Eine gefühlte Ewigkeit später war Juna mit ihrem Werk fertig. Sie hatte Snowflake nicht nur frisiert, sondern auch geschminkt. Mittels Magie hatte Juna Diamantenstaub herbeigezaubert und auf ihren Augenlidern und ihrem Dekolleté verteilt, sodass es glitzerte und schimmerte. Als Snowflake die Augen öffnete und sich im Spiegel betrachtete, erkannte sie sich selbst fast nicht wieder. Sie sah schön aus, auch ein wenig fremd und tatsächlich wie eine Prinzessin. Ihr Haar glänzte und war zu einer aufwendigen, aber nicht protzigen Frisur hochgesteckt und mit glitzernden Schneeflocken geschmückt. Ihre blauen Augen strahlten.
»Wie findest du es?«, fragte Juna mit hoffnungsvoller Stimme.

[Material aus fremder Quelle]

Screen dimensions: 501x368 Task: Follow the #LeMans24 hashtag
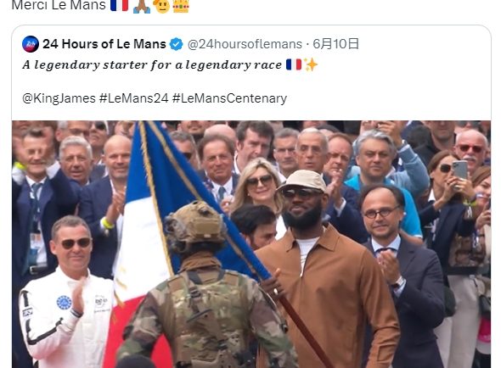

»Es ist wunderschön«, sagte Snowflake ehrlich und blickte noch einmal auf die ihr fremde Person im Spiegel. »Besser, als ich es mir hätte träumen lassen.«
Juna lächelte und ihre Wangen röteten sich leicht. »Dann werde ich dir mal in dein Kleid helfen, denn es ist schon bald an der Zeit hinunterzugehen. Bei allen Schneeflocken, du wirst die Schönste auf dem Winterfest sein. Keiner der Anwesenden wird seinen Blick von dir abwenden können.«
Snowflake verzog das Gesicht. »Ich lege keinen besonderen Wert darauf, irgendjemandem zu gefallen. Am allerwenigsten einem Mann und noch weniger einem Prinzen«, murmelte sie, woraufhin Juna ihr einen missbilligenden Blick zuwarf, da sie die Worte verstanden hatte, so leise sie auch aus ihrem Mund gekommen waren.
»Du solltest den edlen Herren wirklich eine Chance geben«, tadelte Juna. »Wer weiß, vielleicht ist es gar nicht so schlimm, wie du denkst. Irgendwann wirst du heiraten müssen.«
Snowflake schnaubte wenig prinzessinnenhaft. »Das glaube ich kaum. Nun gut, vielleicht irgendwann. Wenn der Richtige kommt. Derjenige, den mein Herz als den Einzigen erkennt.«
Statt etwas darauf zu erwidern, nahm Juna ehrfurchtsvoll Snowflakes Kleid vom Bett, auf dem sie es abgelegt hatte, und hielt es hoch, damit die Prinzessin es betrachten konnte.
»Ist es nicht atemberaubend?«, fragte Juna schwärmerisch. »Ich glaube, ich habe noch niemals zuvor ein schöneres Ballkleid gesehen.«
Das war es in der Tat. Es war aus mehreren Schichten feinster eisblauer Seide gefertigt. Der Saum des langen Rockes und das Mieder waren mit Schneeflocken aus Silberfäden filigran bestickt. Die Schneiderin und ihre Gehilfinnen hatten sich wirklich selbst übertroffen.